Zwycięstwo w Pucharze Świata + dwa udane debiuty

W trakcie II Pucharu Świata w wioślarstwie, który w miniony weekend odbył się na poznańskiej Malcie, historyczne złoto zdobyli Jolanta Majka i Michał Gadowski. W rywalizacji jedynkarzy zadebiutowali Arkadiusz Skrzypiński i Michał Breczko.

To z pewnością bardzo pozytywne zaskoczenie. Paraolimpijska para wioślarzy Startu Szczecin w tym sezonie nie miała okazji zbyt długo trenować wspólnie. Michał postanowił spróbować swoich sił w kolarstwie, startując nawet w zawodach Pucharu Świata. W sumie dwójka wspólnie na wodzie trenowała kilka tygodni. W Poznaniu byli bezkonkurencyjni. Wygrali przedbieg, w finale wystartowali spokojnie, by później z każdym uderzeniem wioseł powiększać przewagę nad resztą stawki i z przewagą blisko 4 sekund nad Francuzami i blisko 13 nad Holendrami – wpaść na metę jako pierwsi. Zdaniem wielu obserwatorów przede wszystkim styl wiosłowania polskiej pary zrobił piorunujące wrażenie. To był jeden z, jeśli nie najlepiej przepłynięty przez dwójkę Startu Szczecin wyścig w karierze.

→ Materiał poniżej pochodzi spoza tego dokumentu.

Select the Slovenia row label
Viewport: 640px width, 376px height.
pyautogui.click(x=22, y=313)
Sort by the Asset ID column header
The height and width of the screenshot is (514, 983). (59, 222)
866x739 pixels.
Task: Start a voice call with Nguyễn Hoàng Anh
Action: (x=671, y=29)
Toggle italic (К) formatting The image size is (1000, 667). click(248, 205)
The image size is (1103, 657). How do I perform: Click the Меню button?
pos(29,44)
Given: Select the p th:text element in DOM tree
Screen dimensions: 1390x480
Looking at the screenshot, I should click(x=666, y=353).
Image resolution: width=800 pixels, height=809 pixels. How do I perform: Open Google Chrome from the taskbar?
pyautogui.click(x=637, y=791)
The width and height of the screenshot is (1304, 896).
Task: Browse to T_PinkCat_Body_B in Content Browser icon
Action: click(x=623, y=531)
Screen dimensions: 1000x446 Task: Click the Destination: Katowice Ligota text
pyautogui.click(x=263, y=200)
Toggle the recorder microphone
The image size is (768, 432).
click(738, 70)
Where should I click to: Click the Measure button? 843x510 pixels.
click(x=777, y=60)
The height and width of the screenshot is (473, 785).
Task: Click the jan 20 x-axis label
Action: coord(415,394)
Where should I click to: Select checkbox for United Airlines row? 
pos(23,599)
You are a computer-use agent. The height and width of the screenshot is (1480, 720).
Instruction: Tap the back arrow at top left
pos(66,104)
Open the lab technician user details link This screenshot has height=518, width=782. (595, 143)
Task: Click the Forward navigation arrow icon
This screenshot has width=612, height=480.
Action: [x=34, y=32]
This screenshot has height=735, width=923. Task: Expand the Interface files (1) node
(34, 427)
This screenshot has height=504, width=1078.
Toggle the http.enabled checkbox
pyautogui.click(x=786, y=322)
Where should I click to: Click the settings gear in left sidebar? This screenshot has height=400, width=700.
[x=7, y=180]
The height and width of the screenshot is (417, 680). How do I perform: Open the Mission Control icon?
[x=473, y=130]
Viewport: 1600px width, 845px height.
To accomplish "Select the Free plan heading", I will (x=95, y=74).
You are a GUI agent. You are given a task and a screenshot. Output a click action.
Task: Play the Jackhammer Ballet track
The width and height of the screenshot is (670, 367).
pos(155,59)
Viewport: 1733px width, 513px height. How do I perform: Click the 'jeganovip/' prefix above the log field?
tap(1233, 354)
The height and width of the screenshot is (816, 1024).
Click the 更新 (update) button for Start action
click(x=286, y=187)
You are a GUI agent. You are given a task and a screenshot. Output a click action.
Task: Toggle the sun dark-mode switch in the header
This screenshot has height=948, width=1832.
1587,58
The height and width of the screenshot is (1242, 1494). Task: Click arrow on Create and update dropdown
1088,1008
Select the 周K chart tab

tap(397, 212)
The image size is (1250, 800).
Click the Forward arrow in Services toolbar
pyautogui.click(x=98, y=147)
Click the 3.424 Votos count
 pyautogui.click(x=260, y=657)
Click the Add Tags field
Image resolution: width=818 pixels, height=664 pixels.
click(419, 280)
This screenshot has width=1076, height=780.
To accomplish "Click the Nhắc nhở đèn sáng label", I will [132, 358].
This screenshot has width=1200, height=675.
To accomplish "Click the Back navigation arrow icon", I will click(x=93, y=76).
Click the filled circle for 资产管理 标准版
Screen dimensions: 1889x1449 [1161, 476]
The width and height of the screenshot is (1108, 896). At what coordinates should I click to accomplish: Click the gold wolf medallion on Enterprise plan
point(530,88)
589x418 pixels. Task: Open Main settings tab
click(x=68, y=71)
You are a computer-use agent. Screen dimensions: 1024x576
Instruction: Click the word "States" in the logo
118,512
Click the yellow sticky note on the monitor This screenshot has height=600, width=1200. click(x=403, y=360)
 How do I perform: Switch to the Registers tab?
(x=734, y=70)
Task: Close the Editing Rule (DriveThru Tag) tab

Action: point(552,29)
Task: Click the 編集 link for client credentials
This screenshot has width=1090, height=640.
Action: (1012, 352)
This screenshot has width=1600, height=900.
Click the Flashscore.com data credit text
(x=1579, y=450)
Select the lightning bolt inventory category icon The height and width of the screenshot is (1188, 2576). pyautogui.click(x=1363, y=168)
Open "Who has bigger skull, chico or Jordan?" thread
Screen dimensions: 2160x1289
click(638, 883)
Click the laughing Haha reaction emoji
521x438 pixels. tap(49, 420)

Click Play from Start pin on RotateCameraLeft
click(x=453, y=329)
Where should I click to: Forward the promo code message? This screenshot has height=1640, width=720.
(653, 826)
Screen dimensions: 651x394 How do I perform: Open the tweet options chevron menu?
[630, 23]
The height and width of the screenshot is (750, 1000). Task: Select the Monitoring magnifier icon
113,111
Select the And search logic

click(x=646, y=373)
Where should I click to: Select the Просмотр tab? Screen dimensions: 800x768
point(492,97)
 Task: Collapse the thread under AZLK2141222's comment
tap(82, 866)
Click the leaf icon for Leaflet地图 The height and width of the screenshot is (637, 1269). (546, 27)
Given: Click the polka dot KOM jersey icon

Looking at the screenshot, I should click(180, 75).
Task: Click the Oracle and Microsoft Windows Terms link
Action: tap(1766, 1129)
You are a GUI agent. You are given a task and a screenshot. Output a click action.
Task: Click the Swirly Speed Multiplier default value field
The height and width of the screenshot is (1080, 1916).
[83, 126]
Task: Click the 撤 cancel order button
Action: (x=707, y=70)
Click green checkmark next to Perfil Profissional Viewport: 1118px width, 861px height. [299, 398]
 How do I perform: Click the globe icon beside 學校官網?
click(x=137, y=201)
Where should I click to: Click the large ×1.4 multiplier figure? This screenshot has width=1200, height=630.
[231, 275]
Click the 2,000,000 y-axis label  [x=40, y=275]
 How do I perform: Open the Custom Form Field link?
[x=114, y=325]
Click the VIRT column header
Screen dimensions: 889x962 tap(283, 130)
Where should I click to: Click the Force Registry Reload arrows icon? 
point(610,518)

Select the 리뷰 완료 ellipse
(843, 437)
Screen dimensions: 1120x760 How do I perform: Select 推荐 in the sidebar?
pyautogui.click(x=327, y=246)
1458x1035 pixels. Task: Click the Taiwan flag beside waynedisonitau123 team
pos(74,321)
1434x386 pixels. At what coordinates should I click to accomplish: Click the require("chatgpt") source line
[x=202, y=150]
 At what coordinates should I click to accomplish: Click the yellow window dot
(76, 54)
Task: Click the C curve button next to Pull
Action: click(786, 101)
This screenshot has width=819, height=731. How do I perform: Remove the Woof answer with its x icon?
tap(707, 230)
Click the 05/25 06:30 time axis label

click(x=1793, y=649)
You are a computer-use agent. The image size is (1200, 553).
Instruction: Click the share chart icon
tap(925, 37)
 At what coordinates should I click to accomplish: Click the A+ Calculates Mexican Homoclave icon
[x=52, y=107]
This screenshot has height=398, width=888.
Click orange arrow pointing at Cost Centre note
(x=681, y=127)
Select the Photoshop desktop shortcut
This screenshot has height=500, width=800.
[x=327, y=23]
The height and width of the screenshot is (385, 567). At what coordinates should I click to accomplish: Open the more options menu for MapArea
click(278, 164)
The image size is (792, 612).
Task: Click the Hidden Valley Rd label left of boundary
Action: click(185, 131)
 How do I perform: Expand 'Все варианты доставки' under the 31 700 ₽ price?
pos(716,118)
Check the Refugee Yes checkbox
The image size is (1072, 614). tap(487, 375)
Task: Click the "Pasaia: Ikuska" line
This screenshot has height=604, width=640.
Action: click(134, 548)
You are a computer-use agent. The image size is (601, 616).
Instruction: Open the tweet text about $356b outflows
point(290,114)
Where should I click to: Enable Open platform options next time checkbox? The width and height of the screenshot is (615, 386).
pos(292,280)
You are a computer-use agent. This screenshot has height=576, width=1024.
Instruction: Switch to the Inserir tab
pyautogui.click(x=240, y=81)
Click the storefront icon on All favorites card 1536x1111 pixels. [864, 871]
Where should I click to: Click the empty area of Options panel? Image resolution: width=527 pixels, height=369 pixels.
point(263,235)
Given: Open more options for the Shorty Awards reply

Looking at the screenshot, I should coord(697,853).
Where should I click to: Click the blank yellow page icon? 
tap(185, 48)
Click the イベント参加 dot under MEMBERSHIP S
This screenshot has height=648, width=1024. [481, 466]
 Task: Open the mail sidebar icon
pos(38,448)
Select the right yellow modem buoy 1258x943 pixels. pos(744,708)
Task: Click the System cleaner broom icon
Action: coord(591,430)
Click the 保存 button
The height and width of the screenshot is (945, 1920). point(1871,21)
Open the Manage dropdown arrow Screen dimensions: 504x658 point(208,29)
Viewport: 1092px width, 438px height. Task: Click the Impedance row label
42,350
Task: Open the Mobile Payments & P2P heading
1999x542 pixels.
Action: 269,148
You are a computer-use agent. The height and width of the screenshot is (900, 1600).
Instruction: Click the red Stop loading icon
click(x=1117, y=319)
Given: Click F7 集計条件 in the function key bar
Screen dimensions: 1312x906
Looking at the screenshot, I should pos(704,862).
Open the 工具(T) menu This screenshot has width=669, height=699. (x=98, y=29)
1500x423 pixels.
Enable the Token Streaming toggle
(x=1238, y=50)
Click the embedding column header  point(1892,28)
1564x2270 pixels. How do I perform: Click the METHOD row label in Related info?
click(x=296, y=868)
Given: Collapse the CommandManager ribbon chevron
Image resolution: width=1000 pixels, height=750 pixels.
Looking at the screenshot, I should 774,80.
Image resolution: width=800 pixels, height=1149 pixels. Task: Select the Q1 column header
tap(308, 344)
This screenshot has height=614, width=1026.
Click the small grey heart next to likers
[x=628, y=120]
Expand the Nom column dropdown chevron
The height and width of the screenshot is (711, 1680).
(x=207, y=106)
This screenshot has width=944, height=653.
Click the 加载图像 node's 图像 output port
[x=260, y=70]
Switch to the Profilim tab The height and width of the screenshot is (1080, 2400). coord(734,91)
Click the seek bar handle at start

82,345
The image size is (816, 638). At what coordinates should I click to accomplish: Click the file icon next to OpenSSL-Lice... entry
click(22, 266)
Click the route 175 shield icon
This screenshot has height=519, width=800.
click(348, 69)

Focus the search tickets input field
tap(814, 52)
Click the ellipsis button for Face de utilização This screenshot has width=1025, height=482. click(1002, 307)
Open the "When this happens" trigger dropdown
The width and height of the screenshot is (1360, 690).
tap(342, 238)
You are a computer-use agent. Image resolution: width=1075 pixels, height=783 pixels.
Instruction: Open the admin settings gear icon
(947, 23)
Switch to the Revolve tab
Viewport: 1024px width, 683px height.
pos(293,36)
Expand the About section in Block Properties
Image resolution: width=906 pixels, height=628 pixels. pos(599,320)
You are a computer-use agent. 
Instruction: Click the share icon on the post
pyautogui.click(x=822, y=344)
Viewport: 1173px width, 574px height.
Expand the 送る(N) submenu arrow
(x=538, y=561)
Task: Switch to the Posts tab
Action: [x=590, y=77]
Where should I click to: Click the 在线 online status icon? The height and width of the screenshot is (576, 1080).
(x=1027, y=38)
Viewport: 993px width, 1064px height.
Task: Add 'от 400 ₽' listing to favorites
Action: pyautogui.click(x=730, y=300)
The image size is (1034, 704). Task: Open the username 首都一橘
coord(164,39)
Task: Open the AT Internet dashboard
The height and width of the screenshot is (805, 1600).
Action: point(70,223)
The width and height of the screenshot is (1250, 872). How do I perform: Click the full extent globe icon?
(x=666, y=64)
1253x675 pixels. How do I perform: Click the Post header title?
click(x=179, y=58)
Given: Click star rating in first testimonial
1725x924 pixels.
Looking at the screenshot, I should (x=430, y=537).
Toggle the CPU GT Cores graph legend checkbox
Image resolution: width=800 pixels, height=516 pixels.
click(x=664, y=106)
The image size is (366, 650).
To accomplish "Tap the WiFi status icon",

Swój debiut w zawodach rangi Pucharu Świata zaliczyli też inni Szczecinianie – Arkadiusz Skrzypiński i Michał Breczko. Ostatecznie uplasowali się na 5. i 6. miejscu w finale A, co jest ich życiowym sukcesem. Arek miał już okazję pływać na takich zawodach, ale w roli sternika w czwórce mieszanej, teraz po raz pierwszy jako skifista. Panowie przy okazji debiutu walczyli też o kwalifikacje na mistrzostwa Europy i mistrzostwa świata. Teraz wiadomo, że na pierwsze zawody pojedzie Michał, a w mistrzostwach globu zobaczymy Arka.